> EXTRACTED TEXT
Smooth animation, detailed realism, and a haunting soundtrack by Hajime Mizoguchi (Please Save My Earth) create a dark, moody movie that is more like a live-action politico-terrorist thriller than something hand-drawn. The look and feel of the animation is like Perfect Blue, with characters that actually look Japanese. The attention to detail in the riot scenes, cityscapes, sewer systems and others is reminiscent of Wings of Honneamise. The character design is awesome, from the weak-chinned bureaucrat, to the frightened innocence of the girls who run bombs for the terrorists, to the terrifying Panzers. Heck, the CAPO Special Unit Panzers with their black armor, gas masks and otherworldly glowing red eyes make storm troopers look like sissies!

> YOUR TASKS
(a) Retype the passage of the anime movie review from "Smooth animation, detailed" to "look like sissies!".
(b) According to the anime movie review, who composed the soundtrack?
(c) Continue the anime movie review from its last sentence.
The material after this point comes from a separate source.

> LISTED RECORDS
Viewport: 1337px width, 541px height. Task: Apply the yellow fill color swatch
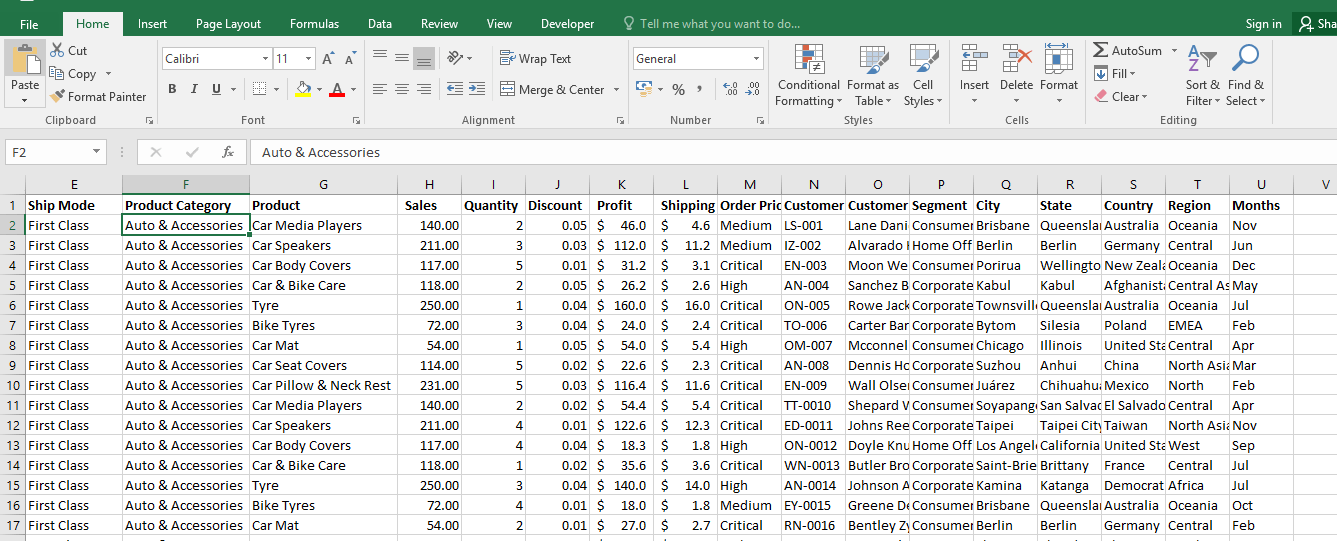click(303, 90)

* * *

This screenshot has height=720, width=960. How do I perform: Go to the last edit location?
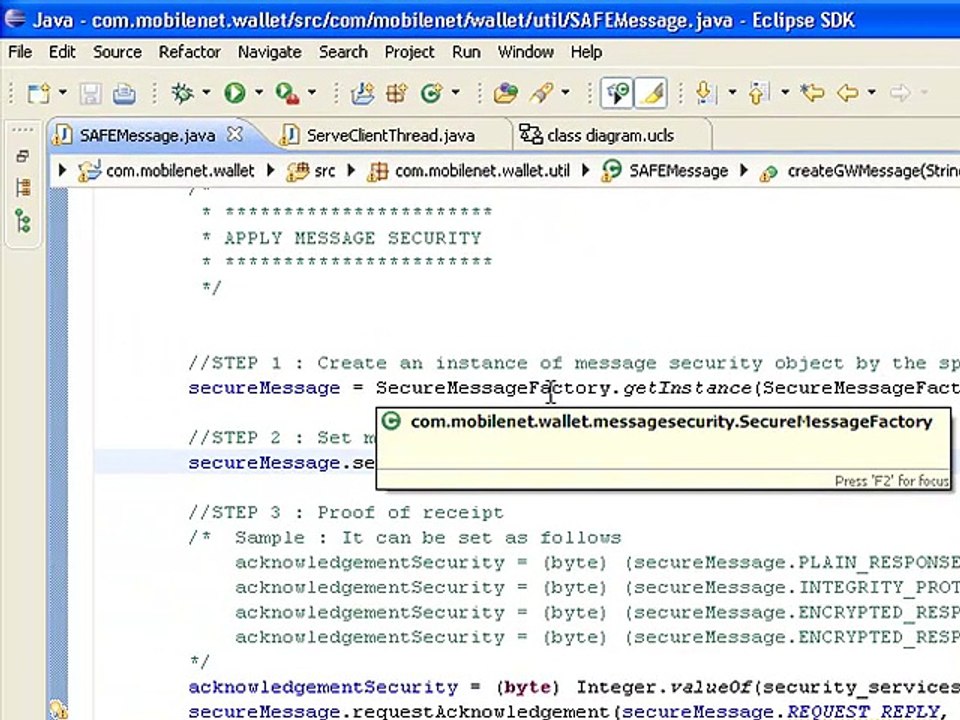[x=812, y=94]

> TASK ANSWERS
(a)
Smooth animation, detailed realism, and a haunting soundtrack by Hajime Mizoguchi (Please Save My Earth) create a dark, moody movie that is more like a live-action politico-terrorist thriller than something hand-drawn. The look and feel of the animation is like Perfect Blue, with characters that actually look Japanese. The attention to detail in the riot scenes, cityscapes, sewer systems and others is reminiscent of Wings of Honneamise. The character design is awesome, from the weak-chinned bureaucrat, to the frightened innocence of the girls who run bombs for the terrorists, to the terrifying Panzers. Heck, the CAPO Special Unit Panzers with their black armor, gas masks and otherworldly glowing red eyes make storm troopers look like sissies!

(b) Hajime Mizoguchi

(c)
This is a great psycho-thriller. Well, what do you expect from creator Mamoru Oshii (Ghost in the Shell), director Hiroyuki Okiura (animator from Akira and Ghost in the Shell), and art director Hiromasa Ogura (Wings of Honneamise, Patlabor, Patlabor 2, Ghost in the Shell, Furi-Kiri)? There's even a closing theme by Yoko Kanno (Cowboy Bebop, Vision of Escaflowne: The Movie, Macross Plus). Just be warned -- it's violent and the guns are not toys. Don't let the kids watch this one.